乳腺癌是婦女最為常見的惡性腫瘤之一，且發病率逐漸上升，大部分死亡均因癌細胞發生轉移所引起，其中最主要的轉移方式為淋巴道轉移，故而對乳腺癌患者的淋巴道轉移進行控制可以有效降低乳腺癌致死率[1-2]。Rho蛋白是一種小分子蛋白，具有一定程度的酶活性，在細胞增殖和分裂過程中有重要的生物學作用，一般通過下游靶效應對細胞骨架活動進行調節，對細胞變形轉移具有重要開關作用[3-4]。

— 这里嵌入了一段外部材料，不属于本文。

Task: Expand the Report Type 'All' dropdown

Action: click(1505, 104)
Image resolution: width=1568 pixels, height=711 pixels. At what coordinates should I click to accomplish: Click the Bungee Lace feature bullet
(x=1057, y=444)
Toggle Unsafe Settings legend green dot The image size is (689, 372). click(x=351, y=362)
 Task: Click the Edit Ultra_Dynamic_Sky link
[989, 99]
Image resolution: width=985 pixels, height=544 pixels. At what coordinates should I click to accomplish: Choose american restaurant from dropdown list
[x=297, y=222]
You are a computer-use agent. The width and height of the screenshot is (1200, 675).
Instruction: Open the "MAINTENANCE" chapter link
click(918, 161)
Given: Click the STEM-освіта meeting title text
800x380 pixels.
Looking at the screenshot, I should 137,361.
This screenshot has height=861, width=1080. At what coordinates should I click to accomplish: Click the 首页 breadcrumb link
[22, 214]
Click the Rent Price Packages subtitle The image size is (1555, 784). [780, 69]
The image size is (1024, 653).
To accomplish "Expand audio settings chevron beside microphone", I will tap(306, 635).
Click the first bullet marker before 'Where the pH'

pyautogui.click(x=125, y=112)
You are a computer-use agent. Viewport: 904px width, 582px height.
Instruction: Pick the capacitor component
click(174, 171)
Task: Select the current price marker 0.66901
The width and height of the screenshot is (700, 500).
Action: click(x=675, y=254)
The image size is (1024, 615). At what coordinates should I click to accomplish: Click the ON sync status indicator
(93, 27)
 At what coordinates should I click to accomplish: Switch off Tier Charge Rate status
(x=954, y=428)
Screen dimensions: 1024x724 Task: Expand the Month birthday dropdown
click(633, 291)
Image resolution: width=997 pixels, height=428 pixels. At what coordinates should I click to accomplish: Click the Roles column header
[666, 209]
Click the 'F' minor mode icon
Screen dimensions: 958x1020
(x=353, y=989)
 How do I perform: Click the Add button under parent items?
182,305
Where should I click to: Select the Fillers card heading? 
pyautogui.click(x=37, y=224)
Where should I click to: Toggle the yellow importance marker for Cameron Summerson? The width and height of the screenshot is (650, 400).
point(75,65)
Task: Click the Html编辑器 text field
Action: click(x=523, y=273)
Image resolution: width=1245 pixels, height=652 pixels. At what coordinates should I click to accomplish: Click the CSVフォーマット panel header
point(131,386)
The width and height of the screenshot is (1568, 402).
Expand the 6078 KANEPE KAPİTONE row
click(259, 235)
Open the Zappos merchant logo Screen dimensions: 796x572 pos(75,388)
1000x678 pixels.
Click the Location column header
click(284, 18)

研究[5]顯示，腫瘤的發生、發展與Rho蛋白存在一定相關性，主要包括新生血管形成、轉移和侵襲細胞凋亡以及腫瘤增殖和生長等。RhoA作為Rho家族蛋白一員，在多種腫瘤組織高水平表達，并與腫瘤惡性程度關系密切，在腫瘤轉移及發生中起著重要的作用[6]。本研究探討RhoA在乳腺癌中的表達及與淋巴管生成、淋巴結轉移的關系，分析其潛在臨床應用價值。

1 資料與方法

1.1 一般資料

選擇滄州市中心醫院2016年3月至2019年12月收治的140例乳腺癌患者和70例纖維瘤患者作為研究對象，收集其手術切除石蠟標本，其中乳腺癌患者年齡(47.85±3.21)歲。按照臨床分期[7]為Ⅰ期46例、Ⅱ期62例、Ⅲ期20例和Ⅳ期12例。本研究經本院倫理委員會批準執行，所有患者均同意并簽署知情協議書。納入標準：其中乳腺癌組患者均經病理學檢驗明確診斷者，且排除合并嚴重心肝腎功能障礙者，所有患者及家屬同意并簽署知情協議書者；乳腺纖維瘤符合乳腺纖維腺瘤診治專家共識[8]中的相關診斷標準。排除標準：排除妊娠哺乳期患者，合并心肝腎功能障礙者；排除凝血功能障礙者；依從性差，中途退出者。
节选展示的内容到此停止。